Intervenção com restos de automóveis reflete sobre o avesso da utopia da capital.

Até 2 de abril.

Fotos: Ismael Monticelli.

A intervenção Monumento ocupa a Marquise do Complexo Cultural Funarte (Eixo Monumental) até 2 de abril. Os artistas visuais Adriano Guimarães (DF), Fernando Guimarães (DF) e Ismael Monticelli (RS) criaram uma espécie de jardim feito de restos de automóveis, além de elementos que evocam o desenho da paisagem da cidade. A abertura ocorre na quarta (15 de fevereiro) às 17 horas. O site specific, obra elaborada especialmente para o local, aborda a modernidade e seus ideais de progresso, velocidade e dinamismo, bem como a criação de Brasília e o desenvolvimento da indústria automobilística no País.

Com acompanhamento crítico das curadoras Daniela Name (RJ) e Marília Panitz (DF), “Monumento” foi concebido pelos três artistas que se encontram regularmente para realizar trabalhos em conjunto. Contemplado no Prêmio de Arte Contemporânea 2015 – Atos Visuais Funarte Brasília, o trabalho apropria-se do significado corriqueiro da palavra monumento – construção com finalidade de perpetuar a memória de pessoa ou acontecimento relevante na história de uma comunidade, nação e etc. – e da sua intrínseca relação com Brasília, a cidade dos monumentos. A obra utiliza como matéria prima restos de veículos acidentados, enfocando uma estratégia, ética e estética, recorrente na poética dos três artistas, que diz respeito à valorização do que habitualmente é considerado desimportante ou desprezado pelo senso comum.

— Instruções —
A - Por favor, liste todas as pessoas citadas pelo nome no texto.
B - Segundo o texto, em que dia e horário acontece a abertura da intervenção?
C - Reproduza sem alterações o trecho do texto que começa nas palavras "A intervenção Monumento" e termina em "automobilística no País.".
As linhas não têm relação com o texto.

— Material coletado —
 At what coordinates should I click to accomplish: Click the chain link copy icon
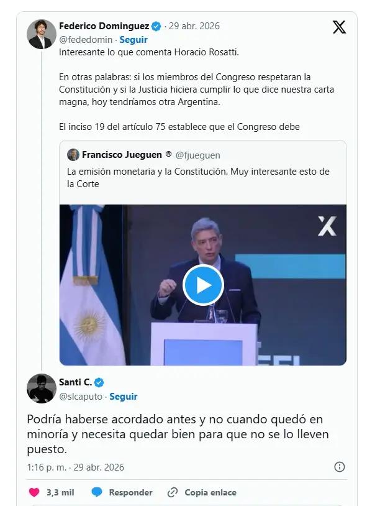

— Respostas por tarefa —
A - Ismael Monticelli, Adriano Guimarães, Fernando Guimarães, Daniela Name e Marília Panitz.

B - Na quarta, 15 de fevereiro, às 17 horas.

C -
A intervenção Monumento ocupa a Marquise do Complexo Cultural Funarte (Eixo Monumental) até 2 de abril. Os artistas visuais Adriano Guimarães (DF), Fernando Guimarães (DF) e Ismael Monticelli (RS) criaram uma espécie de jardim feito de restos de automóveis, além de elementos que evocam o desenho da paisagem da cidade. A abertura ocorre na quarta (15 de fevereiro) às 17 horas. O site specific, obra elaborada especialmente para o local, aborda a modernidade e seus ideais de progresso, velocidade e dinamismo, bem como a criação de Brasília e o desenvolvimento da indústria automobilística no País.